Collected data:

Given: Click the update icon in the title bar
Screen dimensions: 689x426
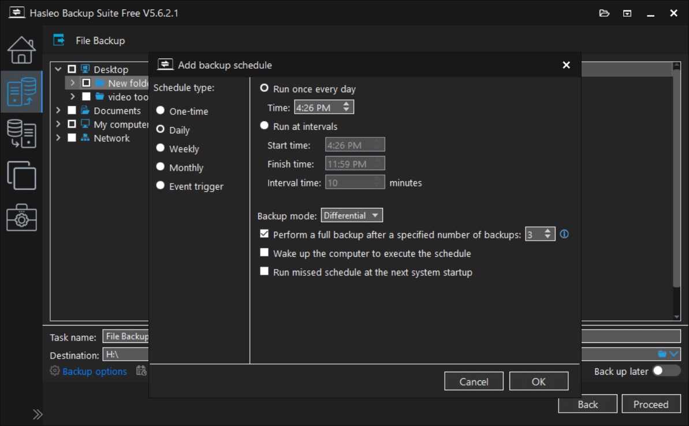Looking at the screenshot, I should click(627, 13).
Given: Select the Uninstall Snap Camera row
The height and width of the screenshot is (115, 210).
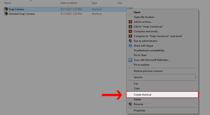Looking at the screenshot, I should click(x=68, y=14).
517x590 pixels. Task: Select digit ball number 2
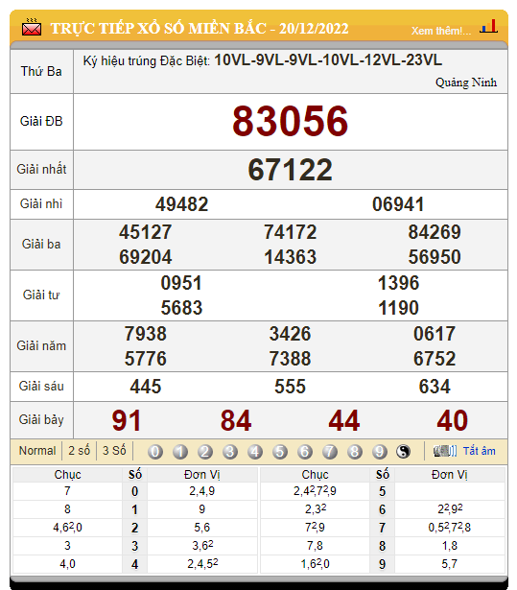205,452
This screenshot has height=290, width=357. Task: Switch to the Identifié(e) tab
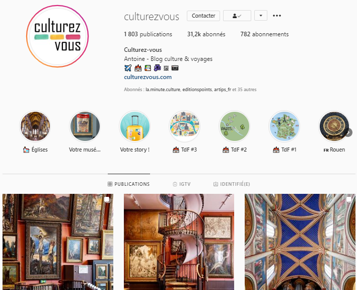[x=232, y=184]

_EXERCISE:_ The entries should be reproduced word for word, pictures omitted.

_SOLUTION TO THIS TASK:_
Given: Click the update icon in the title bar
Screen dimensions: 689x426
Looking at the screenshot, I should click(627, 13).
Given: Select the Uninstall Snap Camera row
The height and width of the screenshot is (115, 210).
Looking at the screenshot, I should click(x=68, y=14).
517x590 pixels. Task: Select digit ball number 2
205,452
This screenshot has height=290, width=357. Task: Switch to the Identifié(e) tab
[x=232, y=184]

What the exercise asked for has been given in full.